[Task item]
Pick every line from the data that holds the word "disk".
========================
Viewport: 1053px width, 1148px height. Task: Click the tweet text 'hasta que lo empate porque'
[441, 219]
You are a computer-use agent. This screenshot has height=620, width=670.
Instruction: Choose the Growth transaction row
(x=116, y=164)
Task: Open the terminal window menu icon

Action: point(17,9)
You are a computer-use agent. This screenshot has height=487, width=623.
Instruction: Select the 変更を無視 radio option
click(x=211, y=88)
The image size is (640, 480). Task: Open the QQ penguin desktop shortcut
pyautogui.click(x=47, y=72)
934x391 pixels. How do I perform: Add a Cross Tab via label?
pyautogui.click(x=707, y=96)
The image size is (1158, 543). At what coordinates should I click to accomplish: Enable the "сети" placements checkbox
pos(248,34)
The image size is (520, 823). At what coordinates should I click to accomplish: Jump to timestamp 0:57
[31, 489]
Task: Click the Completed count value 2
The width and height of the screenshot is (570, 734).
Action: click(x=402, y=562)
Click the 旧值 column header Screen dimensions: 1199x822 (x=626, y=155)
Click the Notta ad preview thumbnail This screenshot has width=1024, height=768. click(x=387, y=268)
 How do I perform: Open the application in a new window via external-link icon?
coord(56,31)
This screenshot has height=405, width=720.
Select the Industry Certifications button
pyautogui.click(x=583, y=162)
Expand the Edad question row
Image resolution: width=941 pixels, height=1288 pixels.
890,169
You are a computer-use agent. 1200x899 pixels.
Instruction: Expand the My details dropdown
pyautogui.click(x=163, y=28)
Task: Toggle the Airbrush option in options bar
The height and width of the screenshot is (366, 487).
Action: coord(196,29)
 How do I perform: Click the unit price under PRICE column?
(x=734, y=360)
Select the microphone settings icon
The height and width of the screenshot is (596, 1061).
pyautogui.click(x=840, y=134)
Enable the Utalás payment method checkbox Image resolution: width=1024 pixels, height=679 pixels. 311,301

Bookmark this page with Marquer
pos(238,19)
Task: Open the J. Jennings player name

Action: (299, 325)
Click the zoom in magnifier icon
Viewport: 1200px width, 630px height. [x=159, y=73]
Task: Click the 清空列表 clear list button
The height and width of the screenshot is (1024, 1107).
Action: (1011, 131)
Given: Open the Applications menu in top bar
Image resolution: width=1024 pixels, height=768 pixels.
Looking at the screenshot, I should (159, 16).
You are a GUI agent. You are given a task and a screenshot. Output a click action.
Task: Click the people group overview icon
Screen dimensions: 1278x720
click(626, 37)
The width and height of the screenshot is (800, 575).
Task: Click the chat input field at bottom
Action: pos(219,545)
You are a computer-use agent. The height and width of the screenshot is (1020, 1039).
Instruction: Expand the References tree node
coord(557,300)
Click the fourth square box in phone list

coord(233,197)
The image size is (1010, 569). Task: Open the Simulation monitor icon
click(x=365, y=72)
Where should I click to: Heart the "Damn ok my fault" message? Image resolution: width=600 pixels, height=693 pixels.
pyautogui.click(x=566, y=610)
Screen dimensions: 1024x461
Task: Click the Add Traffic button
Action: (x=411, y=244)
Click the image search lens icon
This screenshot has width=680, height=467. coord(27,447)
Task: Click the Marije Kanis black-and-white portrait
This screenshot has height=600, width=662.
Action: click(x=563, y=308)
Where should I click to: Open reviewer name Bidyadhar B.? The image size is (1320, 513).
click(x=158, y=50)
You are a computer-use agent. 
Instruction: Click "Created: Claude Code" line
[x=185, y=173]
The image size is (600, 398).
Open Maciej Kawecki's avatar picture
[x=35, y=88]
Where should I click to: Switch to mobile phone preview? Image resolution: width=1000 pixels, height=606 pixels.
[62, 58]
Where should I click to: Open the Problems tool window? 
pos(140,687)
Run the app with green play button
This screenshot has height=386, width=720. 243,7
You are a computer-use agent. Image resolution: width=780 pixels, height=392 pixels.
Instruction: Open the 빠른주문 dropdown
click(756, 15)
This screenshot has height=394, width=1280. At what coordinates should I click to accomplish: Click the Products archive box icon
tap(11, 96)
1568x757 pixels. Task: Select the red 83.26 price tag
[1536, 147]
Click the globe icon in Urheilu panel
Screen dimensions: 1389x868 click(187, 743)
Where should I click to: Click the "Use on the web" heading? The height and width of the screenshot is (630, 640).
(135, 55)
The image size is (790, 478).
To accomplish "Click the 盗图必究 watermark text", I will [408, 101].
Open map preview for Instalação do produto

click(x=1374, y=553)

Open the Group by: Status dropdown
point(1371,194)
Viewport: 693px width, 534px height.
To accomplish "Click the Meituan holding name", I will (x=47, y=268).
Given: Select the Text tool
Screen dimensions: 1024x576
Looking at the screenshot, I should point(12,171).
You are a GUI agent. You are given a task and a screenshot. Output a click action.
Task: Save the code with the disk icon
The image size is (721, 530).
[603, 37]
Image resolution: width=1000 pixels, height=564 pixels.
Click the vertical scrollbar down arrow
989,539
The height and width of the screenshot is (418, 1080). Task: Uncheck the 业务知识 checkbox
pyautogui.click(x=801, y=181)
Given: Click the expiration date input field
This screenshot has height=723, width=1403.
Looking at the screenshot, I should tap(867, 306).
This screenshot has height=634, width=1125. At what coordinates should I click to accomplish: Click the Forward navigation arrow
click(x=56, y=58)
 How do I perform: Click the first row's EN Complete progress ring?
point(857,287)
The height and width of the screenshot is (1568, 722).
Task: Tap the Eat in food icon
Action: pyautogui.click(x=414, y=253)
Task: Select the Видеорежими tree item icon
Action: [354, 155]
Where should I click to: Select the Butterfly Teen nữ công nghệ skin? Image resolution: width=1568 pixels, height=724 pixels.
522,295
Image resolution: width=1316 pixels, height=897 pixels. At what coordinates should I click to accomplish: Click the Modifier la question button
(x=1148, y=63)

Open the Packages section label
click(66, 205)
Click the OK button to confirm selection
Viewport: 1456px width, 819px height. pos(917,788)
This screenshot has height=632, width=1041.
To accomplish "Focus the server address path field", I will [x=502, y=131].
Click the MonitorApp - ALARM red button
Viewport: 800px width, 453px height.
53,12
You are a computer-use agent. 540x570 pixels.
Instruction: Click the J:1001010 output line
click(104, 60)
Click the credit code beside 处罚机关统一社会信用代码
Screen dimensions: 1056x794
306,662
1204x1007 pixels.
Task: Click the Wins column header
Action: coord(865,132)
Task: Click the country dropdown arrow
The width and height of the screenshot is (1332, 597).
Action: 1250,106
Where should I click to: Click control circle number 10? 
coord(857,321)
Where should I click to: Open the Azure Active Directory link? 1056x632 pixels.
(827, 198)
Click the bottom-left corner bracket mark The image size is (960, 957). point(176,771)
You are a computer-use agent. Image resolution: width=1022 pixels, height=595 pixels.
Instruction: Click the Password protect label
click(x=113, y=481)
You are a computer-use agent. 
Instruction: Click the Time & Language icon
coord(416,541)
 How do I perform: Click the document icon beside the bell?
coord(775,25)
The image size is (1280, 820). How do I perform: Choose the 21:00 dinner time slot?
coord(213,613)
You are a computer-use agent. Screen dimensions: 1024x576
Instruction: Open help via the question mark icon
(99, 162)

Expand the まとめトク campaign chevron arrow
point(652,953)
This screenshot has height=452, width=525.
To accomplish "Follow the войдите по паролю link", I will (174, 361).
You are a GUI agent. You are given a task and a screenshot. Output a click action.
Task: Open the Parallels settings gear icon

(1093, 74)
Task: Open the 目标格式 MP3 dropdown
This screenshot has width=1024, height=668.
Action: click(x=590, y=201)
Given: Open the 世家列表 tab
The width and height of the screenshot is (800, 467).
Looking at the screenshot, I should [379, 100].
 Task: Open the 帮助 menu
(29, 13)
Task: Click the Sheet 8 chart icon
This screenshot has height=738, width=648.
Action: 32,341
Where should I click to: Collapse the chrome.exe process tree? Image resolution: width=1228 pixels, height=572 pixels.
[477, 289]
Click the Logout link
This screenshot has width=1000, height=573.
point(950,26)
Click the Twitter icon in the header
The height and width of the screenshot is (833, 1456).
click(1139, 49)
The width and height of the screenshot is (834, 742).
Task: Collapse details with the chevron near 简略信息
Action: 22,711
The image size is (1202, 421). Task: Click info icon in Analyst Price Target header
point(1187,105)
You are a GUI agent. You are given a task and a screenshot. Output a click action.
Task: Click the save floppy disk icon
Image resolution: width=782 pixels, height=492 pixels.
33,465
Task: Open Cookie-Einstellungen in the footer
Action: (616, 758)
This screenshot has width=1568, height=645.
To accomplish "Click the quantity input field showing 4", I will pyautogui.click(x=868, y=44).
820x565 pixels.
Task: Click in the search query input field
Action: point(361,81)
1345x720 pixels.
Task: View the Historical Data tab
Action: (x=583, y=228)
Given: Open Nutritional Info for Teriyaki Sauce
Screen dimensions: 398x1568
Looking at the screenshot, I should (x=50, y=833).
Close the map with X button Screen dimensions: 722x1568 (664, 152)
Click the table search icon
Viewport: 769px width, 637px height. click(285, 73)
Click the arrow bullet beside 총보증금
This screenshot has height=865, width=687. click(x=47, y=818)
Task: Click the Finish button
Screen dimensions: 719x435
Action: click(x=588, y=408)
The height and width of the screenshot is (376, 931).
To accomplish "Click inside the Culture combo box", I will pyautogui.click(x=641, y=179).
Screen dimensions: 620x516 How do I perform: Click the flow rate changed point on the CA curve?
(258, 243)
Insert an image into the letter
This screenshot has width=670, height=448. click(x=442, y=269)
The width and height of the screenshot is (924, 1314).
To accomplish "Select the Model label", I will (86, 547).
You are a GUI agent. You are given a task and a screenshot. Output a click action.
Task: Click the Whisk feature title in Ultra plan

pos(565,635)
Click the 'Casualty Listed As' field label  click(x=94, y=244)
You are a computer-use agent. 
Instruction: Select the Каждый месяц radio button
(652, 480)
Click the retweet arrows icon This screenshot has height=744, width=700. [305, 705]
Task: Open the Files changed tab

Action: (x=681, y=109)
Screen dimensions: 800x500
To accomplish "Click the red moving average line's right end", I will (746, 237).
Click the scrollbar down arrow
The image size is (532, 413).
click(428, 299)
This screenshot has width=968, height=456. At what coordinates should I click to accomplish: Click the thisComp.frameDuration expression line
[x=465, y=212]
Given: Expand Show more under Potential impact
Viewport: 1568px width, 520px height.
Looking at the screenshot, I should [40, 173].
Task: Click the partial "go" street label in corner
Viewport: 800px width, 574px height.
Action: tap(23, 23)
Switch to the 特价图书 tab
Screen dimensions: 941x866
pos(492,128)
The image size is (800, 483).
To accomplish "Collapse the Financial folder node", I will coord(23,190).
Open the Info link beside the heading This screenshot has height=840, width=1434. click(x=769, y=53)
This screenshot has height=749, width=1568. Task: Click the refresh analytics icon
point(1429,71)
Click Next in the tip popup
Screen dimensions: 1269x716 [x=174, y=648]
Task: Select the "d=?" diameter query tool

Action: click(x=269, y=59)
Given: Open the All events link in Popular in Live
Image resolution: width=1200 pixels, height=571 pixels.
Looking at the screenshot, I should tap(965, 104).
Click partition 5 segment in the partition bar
========================
[Response box]
Task: Save the code with the disk icon
Task: Click the save floppy disk icon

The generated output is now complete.